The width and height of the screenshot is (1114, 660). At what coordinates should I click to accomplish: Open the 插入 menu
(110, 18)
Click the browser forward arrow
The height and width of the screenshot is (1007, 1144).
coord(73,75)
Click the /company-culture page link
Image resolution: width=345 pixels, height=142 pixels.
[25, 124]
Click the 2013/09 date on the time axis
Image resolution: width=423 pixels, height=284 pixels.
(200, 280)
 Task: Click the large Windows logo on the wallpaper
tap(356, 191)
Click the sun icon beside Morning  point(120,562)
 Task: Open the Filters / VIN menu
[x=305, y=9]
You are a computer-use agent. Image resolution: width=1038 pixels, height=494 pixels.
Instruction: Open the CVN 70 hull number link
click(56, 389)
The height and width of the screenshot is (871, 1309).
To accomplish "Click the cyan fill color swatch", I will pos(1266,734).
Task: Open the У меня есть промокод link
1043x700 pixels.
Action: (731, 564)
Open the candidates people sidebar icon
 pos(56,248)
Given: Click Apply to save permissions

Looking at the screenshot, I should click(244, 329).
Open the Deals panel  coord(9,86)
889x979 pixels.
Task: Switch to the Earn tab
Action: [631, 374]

● WHAT THE TASK REQUIRES: Select every line in the items above that contains the word "link", and copy each one out.

● WORKED SOLUTION:
Click the /company-culture page link
Instruction: Open the CVN 70 hull number link
Task: Open the У меня есть промокод link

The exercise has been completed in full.